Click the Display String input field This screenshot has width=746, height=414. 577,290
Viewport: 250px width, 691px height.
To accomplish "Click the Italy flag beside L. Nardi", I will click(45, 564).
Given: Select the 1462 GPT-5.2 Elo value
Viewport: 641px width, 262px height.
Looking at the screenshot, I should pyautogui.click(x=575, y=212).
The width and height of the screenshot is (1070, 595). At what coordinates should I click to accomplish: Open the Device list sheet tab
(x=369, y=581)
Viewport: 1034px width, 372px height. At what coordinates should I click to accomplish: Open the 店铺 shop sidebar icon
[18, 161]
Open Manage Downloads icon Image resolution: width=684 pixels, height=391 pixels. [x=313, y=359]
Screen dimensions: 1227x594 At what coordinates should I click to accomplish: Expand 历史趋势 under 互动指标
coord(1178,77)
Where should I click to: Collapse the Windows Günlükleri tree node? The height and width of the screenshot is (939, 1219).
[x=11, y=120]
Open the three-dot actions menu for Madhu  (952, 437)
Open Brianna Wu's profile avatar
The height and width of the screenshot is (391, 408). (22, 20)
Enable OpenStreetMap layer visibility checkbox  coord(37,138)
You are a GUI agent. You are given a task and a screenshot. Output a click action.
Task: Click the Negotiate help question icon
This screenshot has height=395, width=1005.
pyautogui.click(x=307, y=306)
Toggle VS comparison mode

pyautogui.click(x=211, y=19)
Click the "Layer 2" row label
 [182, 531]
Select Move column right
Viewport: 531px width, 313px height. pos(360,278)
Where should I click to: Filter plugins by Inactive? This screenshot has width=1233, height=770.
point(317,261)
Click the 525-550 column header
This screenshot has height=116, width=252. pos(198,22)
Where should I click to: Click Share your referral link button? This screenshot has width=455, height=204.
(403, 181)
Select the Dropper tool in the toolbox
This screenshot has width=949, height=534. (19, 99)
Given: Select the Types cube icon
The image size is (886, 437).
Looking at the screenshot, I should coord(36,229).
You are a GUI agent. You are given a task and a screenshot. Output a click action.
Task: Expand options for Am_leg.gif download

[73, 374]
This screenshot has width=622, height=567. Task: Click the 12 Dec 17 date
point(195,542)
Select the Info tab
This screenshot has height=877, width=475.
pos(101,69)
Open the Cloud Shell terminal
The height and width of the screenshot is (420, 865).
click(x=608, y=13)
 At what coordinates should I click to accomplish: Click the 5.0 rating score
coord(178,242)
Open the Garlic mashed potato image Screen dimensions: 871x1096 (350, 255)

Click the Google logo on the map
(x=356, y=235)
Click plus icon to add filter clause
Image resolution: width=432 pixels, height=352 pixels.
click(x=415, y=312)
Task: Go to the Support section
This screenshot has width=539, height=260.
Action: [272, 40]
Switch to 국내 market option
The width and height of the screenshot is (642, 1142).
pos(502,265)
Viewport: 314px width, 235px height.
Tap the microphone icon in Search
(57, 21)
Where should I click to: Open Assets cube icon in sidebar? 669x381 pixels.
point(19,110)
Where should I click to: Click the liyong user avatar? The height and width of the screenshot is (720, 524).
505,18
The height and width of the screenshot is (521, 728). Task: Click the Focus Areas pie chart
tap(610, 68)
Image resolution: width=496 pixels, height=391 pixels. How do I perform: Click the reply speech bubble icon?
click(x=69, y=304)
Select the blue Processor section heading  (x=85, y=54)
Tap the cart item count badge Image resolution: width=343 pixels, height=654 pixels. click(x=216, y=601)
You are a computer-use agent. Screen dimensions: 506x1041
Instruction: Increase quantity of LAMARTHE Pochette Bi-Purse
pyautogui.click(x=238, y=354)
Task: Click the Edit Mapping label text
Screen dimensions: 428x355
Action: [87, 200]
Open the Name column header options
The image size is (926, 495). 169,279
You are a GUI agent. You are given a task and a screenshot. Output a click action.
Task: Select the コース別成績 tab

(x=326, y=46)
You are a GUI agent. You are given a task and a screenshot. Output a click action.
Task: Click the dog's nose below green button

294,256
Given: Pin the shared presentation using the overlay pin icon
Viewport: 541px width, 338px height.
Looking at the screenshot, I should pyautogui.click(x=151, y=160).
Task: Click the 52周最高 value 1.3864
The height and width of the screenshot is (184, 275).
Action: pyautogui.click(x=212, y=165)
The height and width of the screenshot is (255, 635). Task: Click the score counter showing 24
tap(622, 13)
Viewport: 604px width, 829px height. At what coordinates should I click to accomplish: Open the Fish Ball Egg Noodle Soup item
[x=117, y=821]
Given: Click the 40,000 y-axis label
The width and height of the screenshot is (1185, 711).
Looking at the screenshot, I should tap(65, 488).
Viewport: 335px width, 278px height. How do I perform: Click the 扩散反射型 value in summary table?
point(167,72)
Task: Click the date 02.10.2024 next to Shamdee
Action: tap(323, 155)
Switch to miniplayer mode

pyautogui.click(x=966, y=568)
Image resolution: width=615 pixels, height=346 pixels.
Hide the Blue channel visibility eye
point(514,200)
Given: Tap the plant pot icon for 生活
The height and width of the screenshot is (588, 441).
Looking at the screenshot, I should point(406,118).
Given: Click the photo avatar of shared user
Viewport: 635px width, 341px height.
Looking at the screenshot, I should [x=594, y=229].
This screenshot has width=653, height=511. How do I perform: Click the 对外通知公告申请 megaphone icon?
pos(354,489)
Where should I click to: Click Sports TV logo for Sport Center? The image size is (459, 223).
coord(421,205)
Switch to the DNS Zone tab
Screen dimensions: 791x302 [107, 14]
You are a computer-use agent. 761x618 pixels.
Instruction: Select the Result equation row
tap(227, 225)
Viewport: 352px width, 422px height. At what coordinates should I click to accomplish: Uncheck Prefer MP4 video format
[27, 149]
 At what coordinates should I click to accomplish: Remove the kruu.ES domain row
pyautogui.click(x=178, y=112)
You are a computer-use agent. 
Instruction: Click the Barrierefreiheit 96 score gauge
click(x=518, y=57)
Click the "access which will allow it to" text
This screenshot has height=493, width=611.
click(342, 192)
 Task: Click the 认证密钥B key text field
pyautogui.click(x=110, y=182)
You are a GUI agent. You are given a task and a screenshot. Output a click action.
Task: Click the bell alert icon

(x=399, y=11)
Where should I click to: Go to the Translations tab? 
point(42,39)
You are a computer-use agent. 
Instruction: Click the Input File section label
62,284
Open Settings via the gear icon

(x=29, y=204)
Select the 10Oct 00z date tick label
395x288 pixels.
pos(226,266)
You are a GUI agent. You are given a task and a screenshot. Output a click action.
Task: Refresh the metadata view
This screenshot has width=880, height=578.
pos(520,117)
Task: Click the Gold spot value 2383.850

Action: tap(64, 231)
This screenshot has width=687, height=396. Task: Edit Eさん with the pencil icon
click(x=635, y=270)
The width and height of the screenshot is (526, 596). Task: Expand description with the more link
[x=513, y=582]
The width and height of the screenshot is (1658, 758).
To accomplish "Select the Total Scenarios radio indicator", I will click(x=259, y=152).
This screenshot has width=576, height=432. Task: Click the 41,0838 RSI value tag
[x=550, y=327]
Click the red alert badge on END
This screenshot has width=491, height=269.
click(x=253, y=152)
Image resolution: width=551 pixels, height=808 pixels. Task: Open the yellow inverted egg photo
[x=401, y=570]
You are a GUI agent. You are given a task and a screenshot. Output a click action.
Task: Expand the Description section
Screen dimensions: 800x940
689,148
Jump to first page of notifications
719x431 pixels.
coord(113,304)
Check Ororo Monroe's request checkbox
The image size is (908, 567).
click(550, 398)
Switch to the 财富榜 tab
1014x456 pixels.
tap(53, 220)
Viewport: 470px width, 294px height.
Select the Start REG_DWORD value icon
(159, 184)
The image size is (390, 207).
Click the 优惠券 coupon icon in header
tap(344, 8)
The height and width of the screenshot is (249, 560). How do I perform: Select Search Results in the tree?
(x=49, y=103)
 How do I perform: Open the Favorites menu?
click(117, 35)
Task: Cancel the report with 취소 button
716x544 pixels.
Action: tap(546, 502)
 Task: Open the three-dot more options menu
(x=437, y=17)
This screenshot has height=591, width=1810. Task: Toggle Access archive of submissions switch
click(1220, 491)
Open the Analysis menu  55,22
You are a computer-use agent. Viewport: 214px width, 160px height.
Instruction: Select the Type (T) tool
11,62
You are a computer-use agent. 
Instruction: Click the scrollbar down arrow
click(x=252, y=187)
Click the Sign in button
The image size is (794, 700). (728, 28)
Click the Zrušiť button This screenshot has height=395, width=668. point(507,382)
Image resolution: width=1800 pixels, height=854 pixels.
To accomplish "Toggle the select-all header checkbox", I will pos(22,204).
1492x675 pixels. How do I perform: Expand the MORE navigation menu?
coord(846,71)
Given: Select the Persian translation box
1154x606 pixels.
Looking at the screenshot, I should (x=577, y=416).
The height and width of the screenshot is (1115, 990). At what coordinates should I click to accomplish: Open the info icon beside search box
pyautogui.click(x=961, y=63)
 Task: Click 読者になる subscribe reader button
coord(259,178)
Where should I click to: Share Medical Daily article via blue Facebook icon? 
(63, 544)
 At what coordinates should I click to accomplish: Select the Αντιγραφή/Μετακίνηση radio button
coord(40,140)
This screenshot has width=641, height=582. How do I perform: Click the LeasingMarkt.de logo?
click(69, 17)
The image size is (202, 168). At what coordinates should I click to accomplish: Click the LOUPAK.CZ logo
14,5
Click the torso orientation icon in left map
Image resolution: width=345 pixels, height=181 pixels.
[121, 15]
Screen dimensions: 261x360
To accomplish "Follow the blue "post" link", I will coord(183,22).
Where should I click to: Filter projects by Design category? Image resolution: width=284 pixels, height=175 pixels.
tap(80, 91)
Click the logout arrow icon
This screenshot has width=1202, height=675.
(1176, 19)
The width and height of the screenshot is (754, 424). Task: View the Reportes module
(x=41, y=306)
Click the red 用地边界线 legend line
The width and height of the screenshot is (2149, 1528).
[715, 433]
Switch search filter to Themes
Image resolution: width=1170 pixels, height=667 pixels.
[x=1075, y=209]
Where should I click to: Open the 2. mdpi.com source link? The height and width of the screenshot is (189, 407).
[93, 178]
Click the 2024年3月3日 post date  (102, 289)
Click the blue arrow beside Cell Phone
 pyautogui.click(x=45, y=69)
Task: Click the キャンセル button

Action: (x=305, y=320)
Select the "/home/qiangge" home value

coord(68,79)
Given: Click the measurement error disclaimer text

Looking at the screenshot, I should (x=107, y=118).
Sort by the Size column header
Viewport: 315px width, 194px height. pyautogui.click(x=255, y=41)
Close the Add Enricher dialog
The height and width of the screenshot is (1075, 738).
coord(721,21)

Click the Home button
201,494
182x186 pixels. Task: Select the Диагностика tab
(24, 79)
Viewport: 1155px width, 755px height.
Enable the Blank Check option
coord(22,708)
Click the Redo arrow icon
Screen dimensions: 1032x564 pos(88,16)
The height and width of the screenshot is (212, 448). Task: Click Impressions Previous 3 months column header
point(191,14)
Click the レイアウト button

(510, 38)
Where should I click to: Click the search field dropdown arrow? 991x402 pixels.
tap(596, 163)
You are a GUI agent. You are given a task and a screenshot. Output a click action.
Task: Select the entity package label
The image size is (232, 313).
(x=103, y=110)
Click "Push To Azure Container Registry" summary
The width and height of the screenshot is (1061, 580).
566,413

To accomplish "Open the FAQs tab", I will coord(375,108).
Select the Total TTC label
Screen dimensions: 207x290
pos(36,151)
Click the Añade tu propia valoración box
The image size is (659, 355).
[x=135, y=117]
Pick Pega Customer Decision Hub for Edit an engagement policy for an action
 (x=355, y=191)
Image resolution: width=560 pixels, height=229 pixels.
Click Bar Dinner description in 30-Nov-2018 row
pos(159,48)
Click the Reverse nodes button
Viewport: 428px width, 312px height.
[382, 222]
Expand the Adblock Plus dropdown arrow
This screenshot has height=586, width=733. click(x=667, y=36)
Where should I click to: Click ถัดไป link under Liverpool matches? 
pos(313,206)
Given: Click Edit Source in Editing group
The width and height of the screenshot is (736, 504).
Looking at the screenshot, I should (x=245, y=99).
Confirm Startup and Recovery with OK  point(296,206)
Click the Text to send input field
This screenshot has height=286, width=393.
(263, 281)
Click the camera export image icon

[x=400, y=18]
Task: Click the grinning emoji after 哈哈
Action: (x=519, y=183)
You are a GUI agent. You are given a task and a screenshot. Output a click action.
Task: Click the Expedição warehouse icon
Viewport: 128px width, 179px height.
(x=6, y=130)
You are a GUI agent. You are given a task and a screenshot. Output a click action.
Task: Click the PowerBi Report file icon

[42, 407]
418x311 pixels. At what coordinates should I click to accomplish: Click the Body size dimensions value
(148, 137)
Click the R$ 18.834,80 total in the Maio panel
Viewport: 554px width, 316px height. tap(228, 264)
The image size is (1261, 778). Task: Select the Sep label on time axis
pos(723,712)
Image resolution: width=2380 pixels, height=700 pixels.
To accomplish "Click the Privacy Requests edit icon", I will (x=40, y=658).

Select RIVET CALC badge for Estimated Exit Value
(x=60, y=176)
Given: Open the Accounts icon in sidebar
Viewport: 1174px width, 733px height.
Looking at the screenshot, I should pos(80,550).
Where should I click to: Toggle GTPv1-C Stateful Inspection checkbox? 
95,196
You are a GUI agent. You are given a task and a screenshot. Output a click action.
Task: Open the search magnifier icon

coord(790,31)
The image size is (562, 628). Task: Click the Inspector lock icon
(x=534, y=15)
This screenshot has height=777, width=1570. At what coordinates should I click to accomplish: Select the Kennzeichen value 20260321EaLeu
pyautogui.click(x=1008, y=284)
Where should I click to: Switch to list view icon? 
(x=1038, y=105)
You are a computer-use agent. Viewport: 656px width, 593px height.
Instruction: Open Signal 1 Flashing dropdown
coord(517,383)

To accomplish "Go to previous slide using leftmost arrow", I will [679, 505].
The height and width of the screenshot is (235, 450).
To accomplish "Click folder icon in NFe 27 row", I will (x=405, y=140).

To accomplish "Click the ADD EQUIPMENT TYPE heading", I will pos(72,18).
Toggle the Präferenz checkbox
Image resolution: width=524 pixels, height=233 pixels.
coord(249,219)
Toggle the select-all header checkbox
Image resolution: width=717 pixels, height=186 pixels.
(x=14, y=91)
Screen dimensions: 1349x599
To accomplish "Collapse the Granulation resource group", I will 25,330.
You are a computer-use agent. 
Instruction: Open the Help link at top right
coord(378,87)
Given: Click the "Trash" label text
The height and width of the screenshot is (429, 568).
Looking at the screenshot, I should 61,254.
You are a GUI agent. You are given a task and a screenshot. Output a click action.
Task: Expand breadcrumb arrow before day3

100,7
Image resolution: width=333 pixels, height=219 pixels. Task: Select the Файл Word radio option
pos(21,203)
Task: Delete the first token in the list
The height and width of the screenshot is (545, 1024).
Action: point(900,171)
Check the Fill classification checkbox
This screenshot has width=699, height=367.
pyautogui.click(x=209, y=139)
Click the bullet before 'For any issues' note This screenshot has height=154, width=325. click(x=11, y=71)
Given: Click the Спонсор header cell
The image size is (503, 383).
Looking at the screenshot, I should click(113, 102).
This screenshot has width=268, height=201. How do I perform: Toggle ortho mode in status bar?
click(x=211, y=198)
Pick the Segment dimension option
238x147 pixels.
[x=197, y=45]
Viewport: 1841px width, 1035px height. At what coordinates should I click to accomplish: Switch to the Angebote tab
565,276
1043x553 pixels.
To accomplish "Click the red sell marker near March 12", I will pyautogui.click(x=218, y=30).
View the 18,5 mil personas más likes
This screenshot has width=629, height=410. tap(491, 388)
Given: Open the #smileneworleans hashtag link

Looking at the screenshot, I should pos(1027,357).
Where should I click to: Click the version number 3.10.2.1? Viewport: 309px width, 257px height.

* **Your assignment**
Give back the entries above exactly as they are, from their first line through the line that contains "Open the three-dot actions", both included, with nothing else.

* **Solved problem**
Click the Display String input field This screenshot has width=746, height=414. 577,290
Viewport: 250px width, 691px height.
To accomplish "Click the Italy flag beside L. Nardi", I will click(45, 564).
Given: Select the 1462 GPT-5.2 Elo value
Viewport: 641px width, 262px height.
Looking at the screenshot, I should pyautogui.click(x=575, y=212).
The width and height of the screenshot is (1070, 595). At what coordinates should I click to accomplish: Open the Device list sheet tab
(x=369, y=581)
Viewport: 1034px width, 372px height. At what coordinates should I click to accomplish: Open the 店铺 shop sidebar icon
[18, 161]
Open Manage Downloads icon Image resolution: width=684 pixels, height=391 pixels. [x=313, y=359]
Screen dimensions: 1227x594 At what coordinates should I click to accomplish: Expand 历史趋势 under 互动指标
coord(1178,77)
Where should I click to: Collapse the Windows Günlükleri tree node? The height and width of the screenshot is (939, 1219).
[x=11, y=120]
Open the three-dot actions menu for Madhu  (952, 437)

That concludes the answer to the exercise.